Having seen off all the competition from state-owned companies, the Dassault company had become the Air force's main supplier. Dassault's presence in the combat aircraft field came about as a result of both the quality of the aircraft on offer and produced, and a government choice. On October 18, 1965, Pierre Messmer, the minister for the Armed services, notified Sud-Aviation's chairman that his company was to continue to specialize in the field of transport aircraft, helicopters and missiles, adding that it would be damaging to national interests for military aircraft design offices to be set up or developed while the work load of the most active companies in this sector was not guaranteed. In 1966, the Armed forces ministry, in a concern for industrial rationalization, wanted to continue to specialize companies. Nord Aviation was to devote itself to ballistic missiles, Sud-Aviation to business concerning civil and military transport aircraft and helicopters, and Dassault was to concentrate on combat aircraft and business aircraft.
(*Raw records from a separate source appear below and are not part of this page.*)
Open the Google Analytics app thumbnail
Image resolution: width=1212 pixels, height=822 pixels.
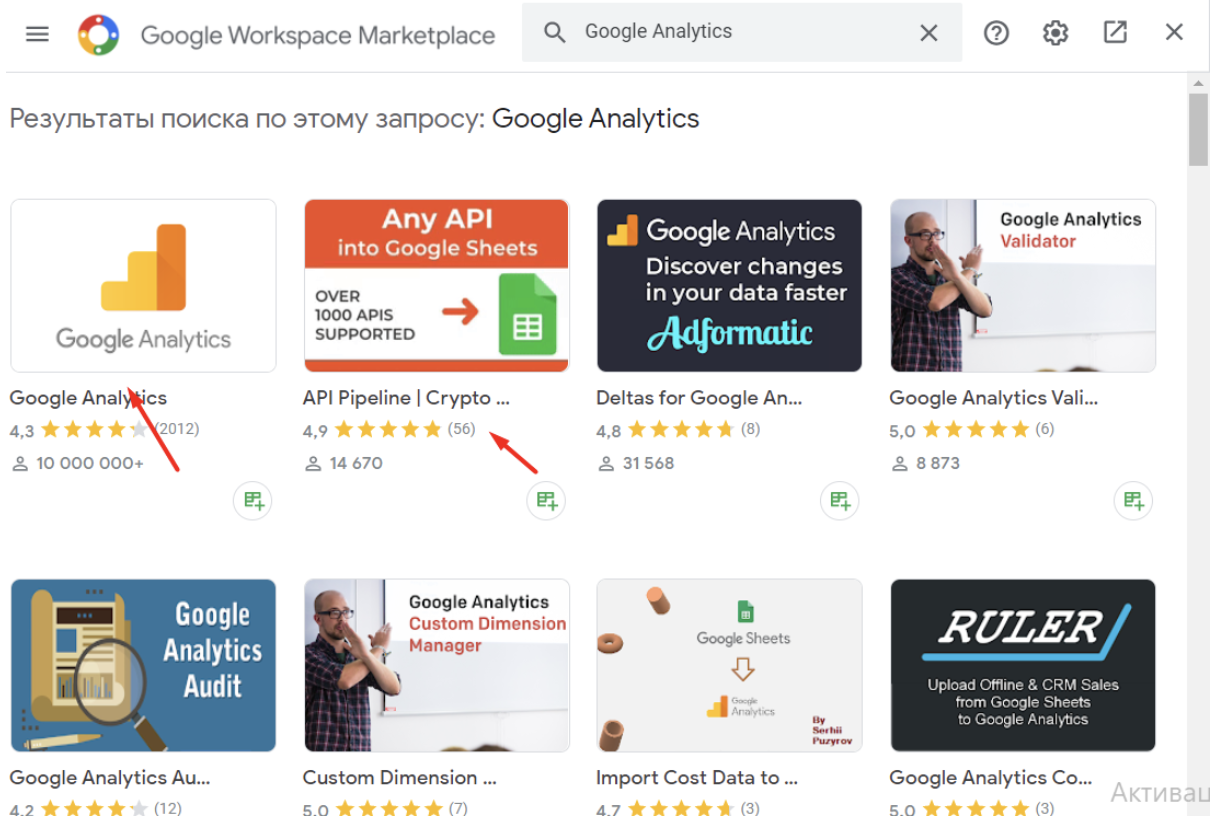(x=143, y=286)
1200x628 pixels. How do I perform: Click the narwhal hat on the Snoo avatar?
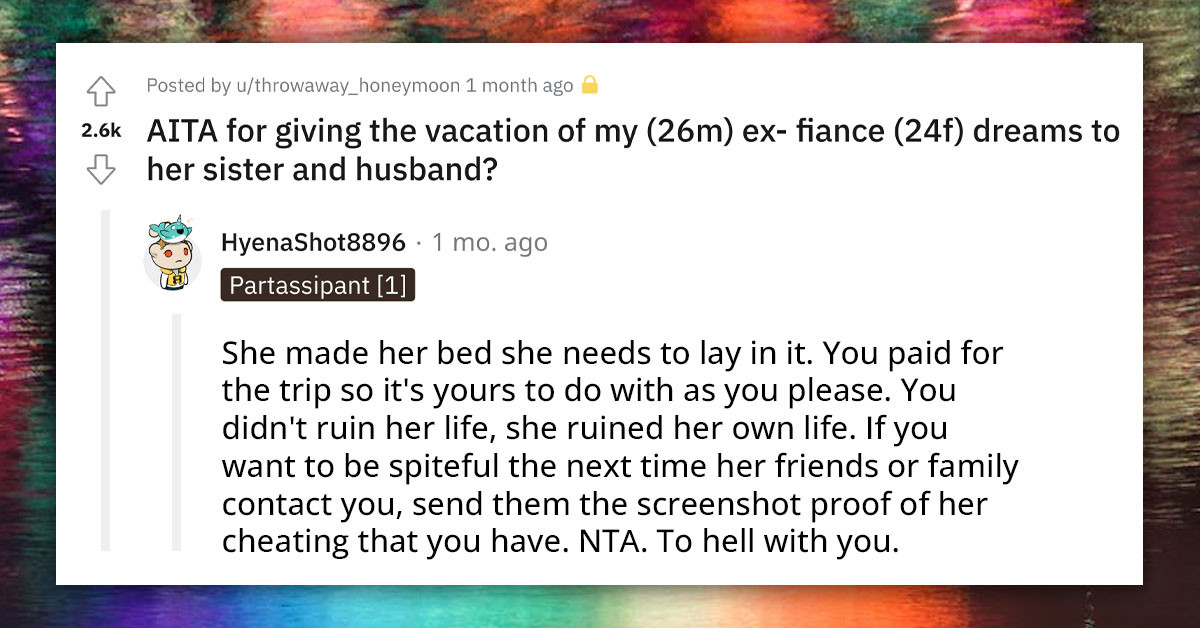[x=171, y=229]
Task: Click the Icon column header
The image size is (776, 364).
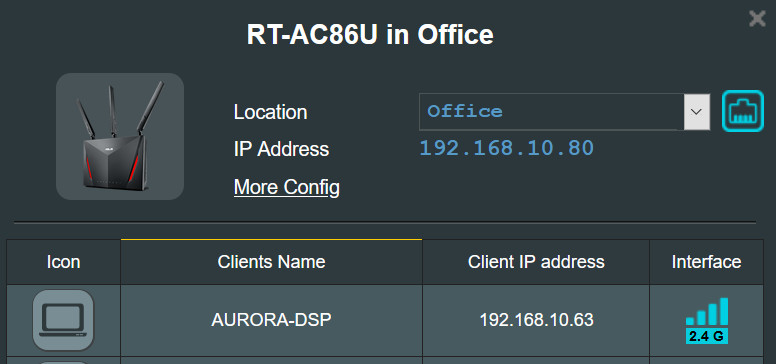Action: tap(63, 262)
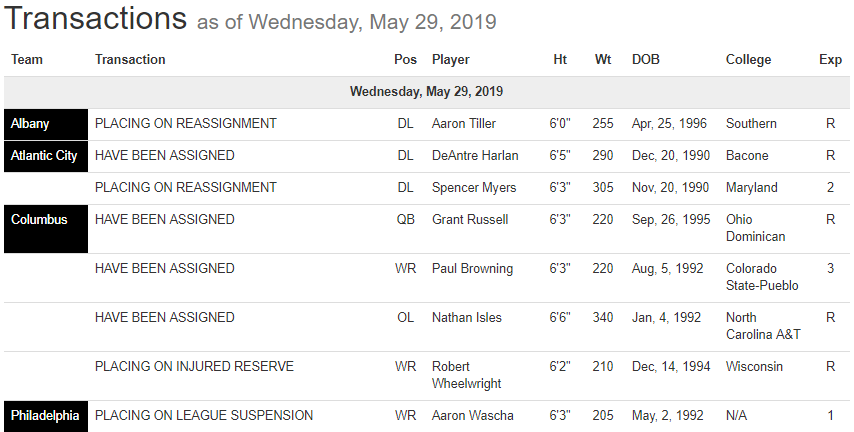This screenshot has height=432, width=854.
Task: Click the Team column header
Action: click(x=27, y=60)
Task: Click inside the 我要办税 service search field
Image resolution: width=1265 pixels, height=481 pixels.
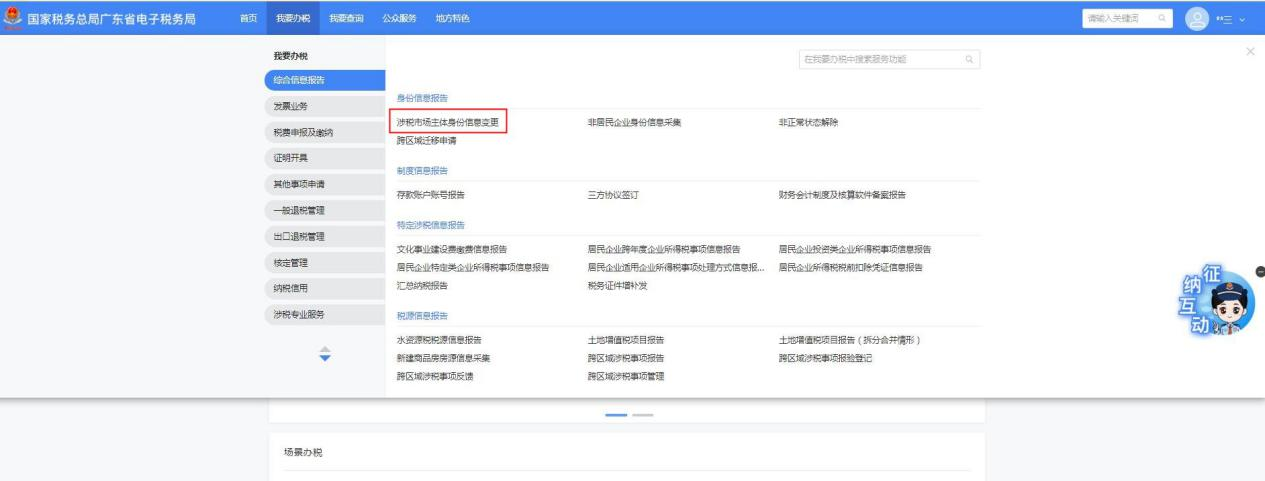Action: tap(878, 60)
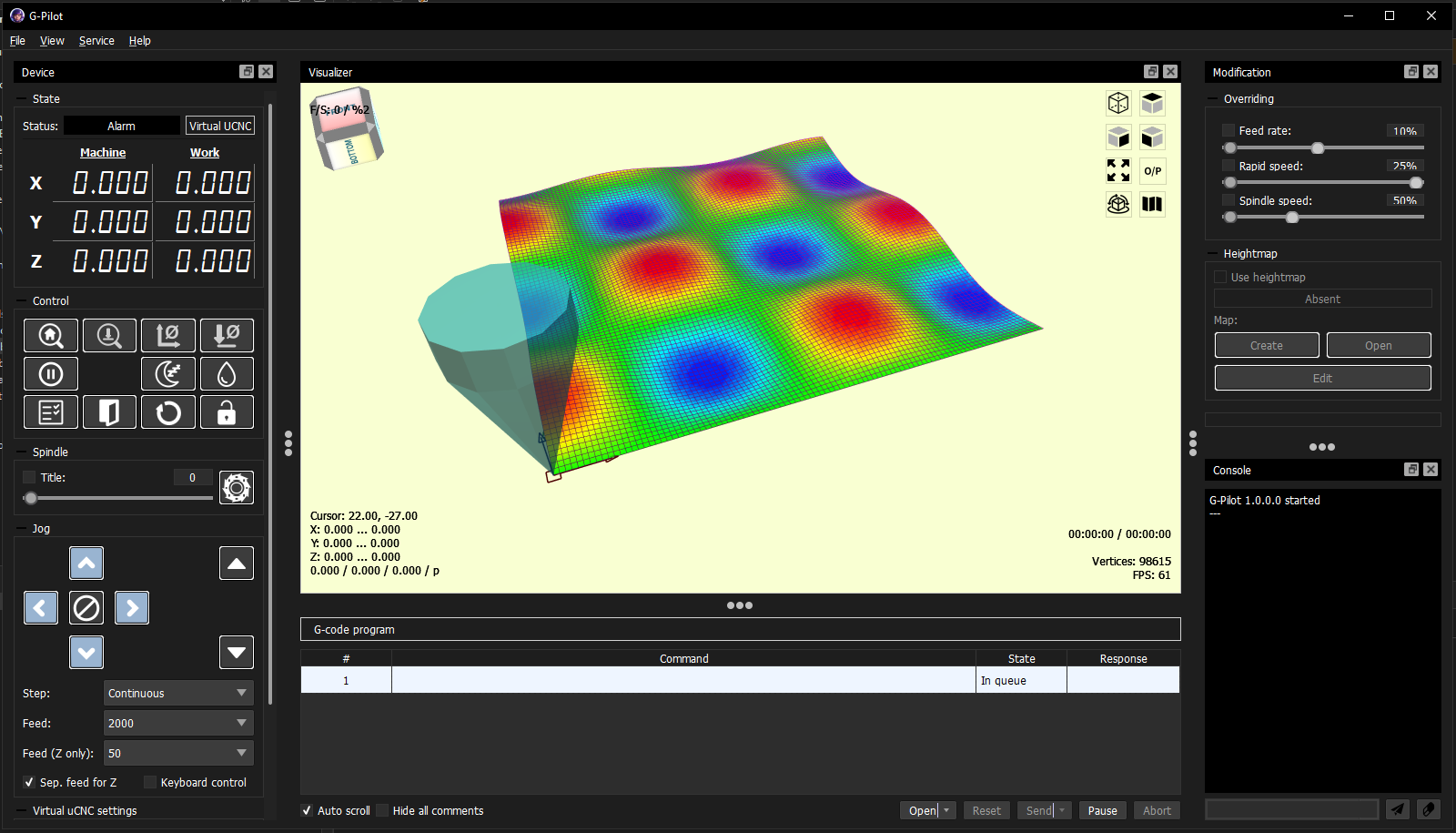Abort the running G-code program

[x=1157, y=810]
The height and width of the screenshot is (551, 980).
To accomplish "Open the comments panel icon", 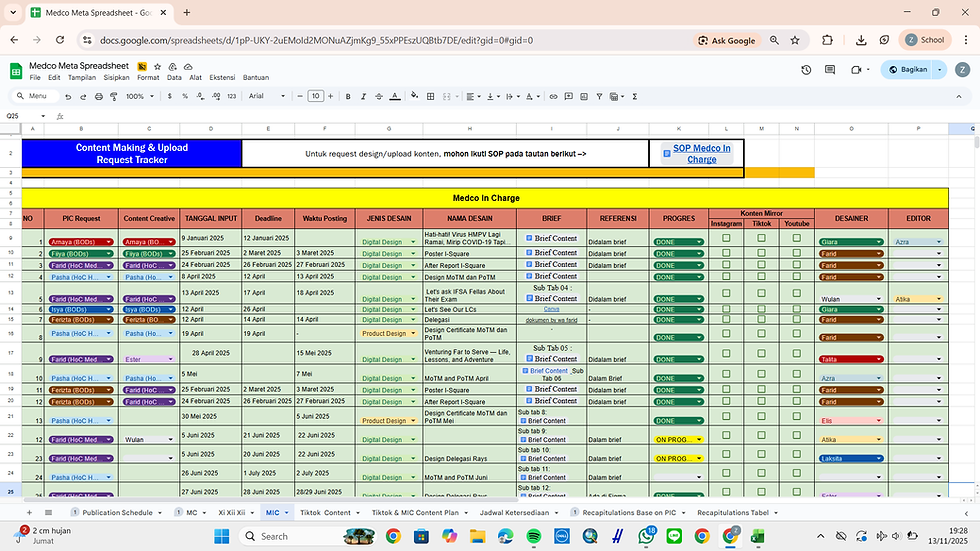I will pos(831,70).
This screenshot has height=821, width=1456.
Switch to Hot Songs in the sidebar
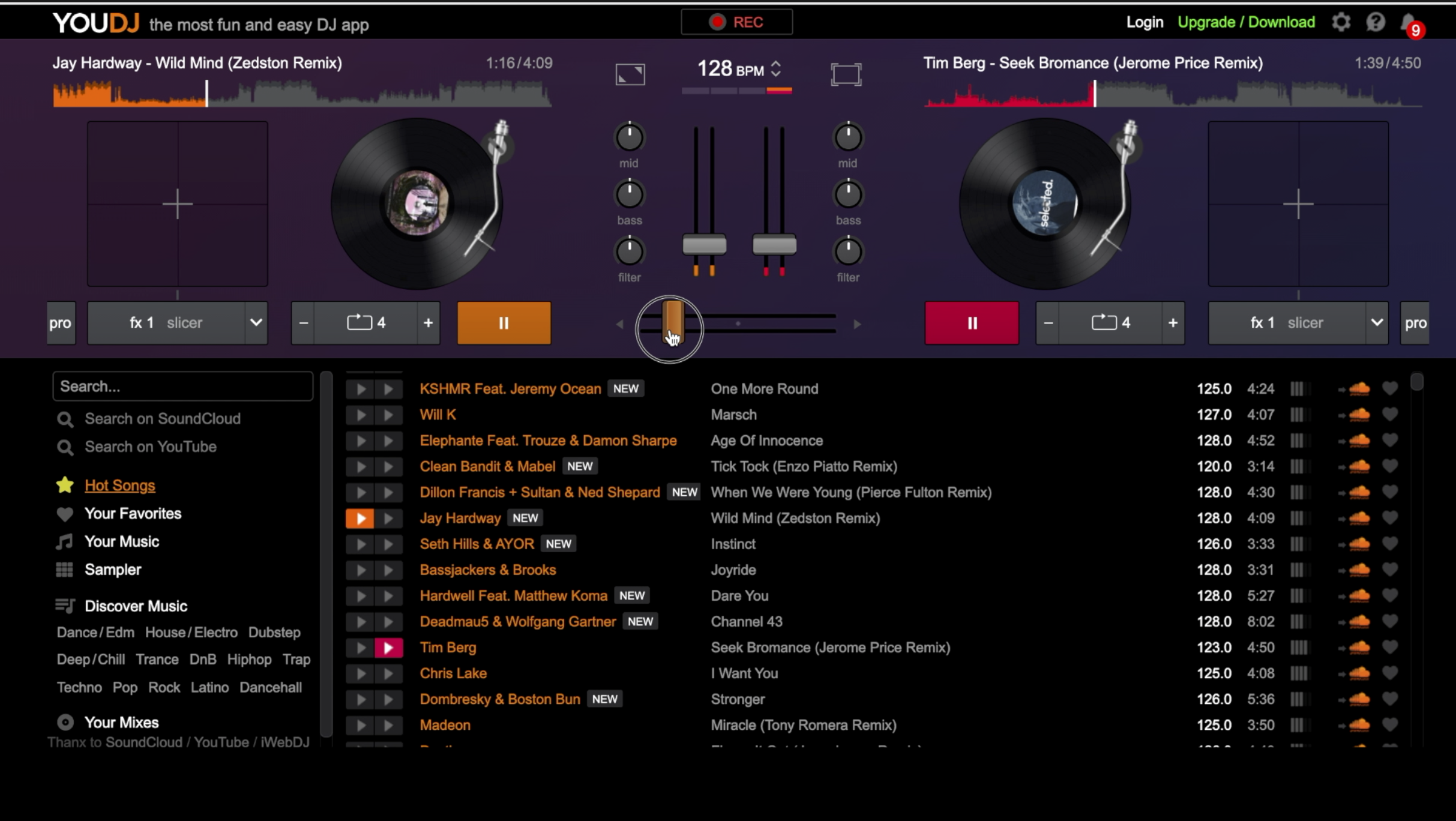[x=119, y=485]
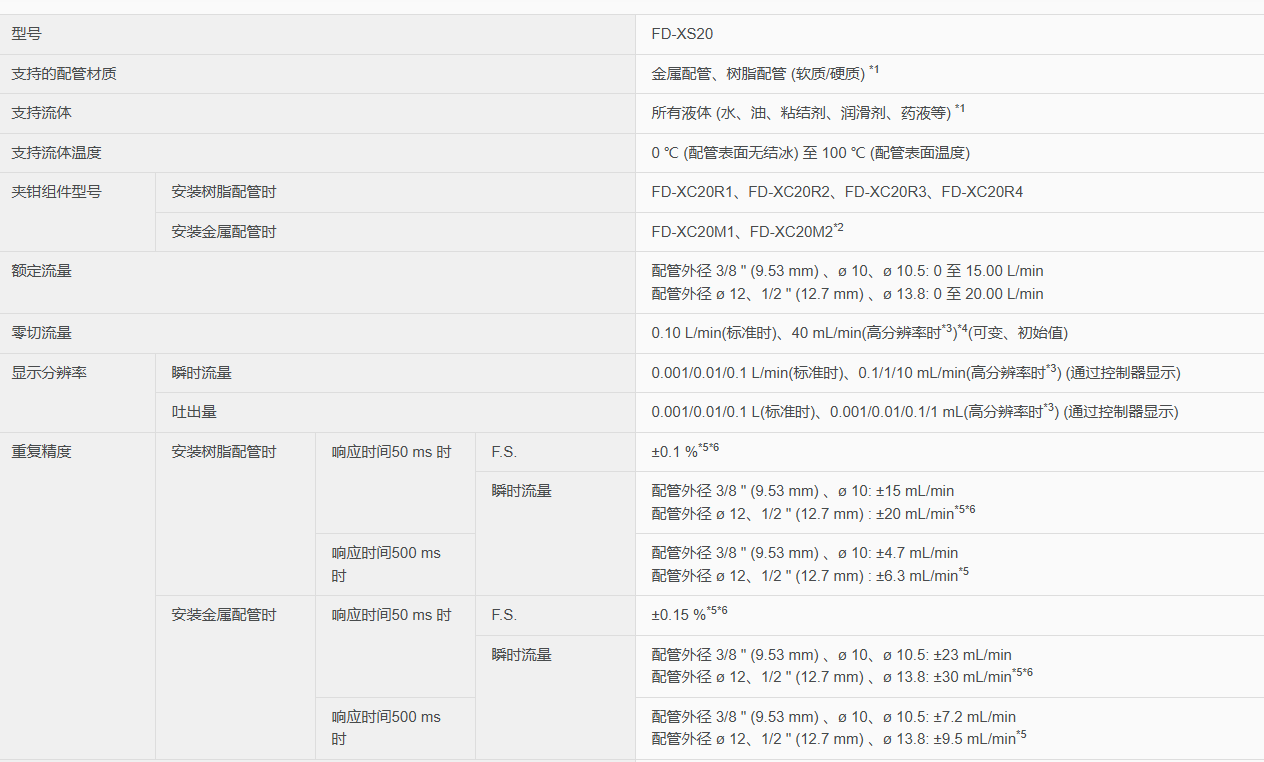Select the FD-XC20R1 clamp model text
This screenshot has height=762, width=1264.
point(692,192)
From the mid 1960s onwards, the State encouraged a general concentration process in order to promote companies able to rival their international competitors. In the airframes field, two companies were still be business at the time: Société nationale industrielle Aérospatiale (SNIAS) and Avions Marcel Dassault-Breguet Aviation (AMD-BA). As a result of the government directives of the minister of the Armed forces, Pierre Messmer, they became specialized in 1965: Aérospatiale in civil aviation, helicopters, missiles and satellites, and Dassault-Breguet in combat aircraft and business aviation.
Between the early 197Os and the mid-1990s, government-approved mergers reduced the number of French aircraft and engine companies to three key players: Aerospatiale, France's largest civil aircraft manufacturer; Dassault, France's only military fighter aircraft manufacturer; and the Societe Nationale d'Etude et de Construction de Moteurs d'Aviation-Partenaires (SNECMA), France's largest aircraft engine manufacturer. As of 1994 the French government owned 80 percent of Aerospatiale, 46.7 percent of Dassault (and helds 54.7 percent of the voting rights), and 97 percent of SNECMA. In 1992, Aerospatiale and SNECMA contributed about half of the French aeronautics industry's $19.3 billion in sales, of which about 49 percent were exports. At the end of 1992, Aerospatiale employed about 46,100 persons. Its aeronautics-related activities achieved sales of about $6.7 billion. Exports made up about 76 percent of these sales. At the end of 1992, SNECMA employed about 13,400 persons in aircraft engine activities and achieved sales of about $2.6 billion. Exports made up about 78 percent of these sales.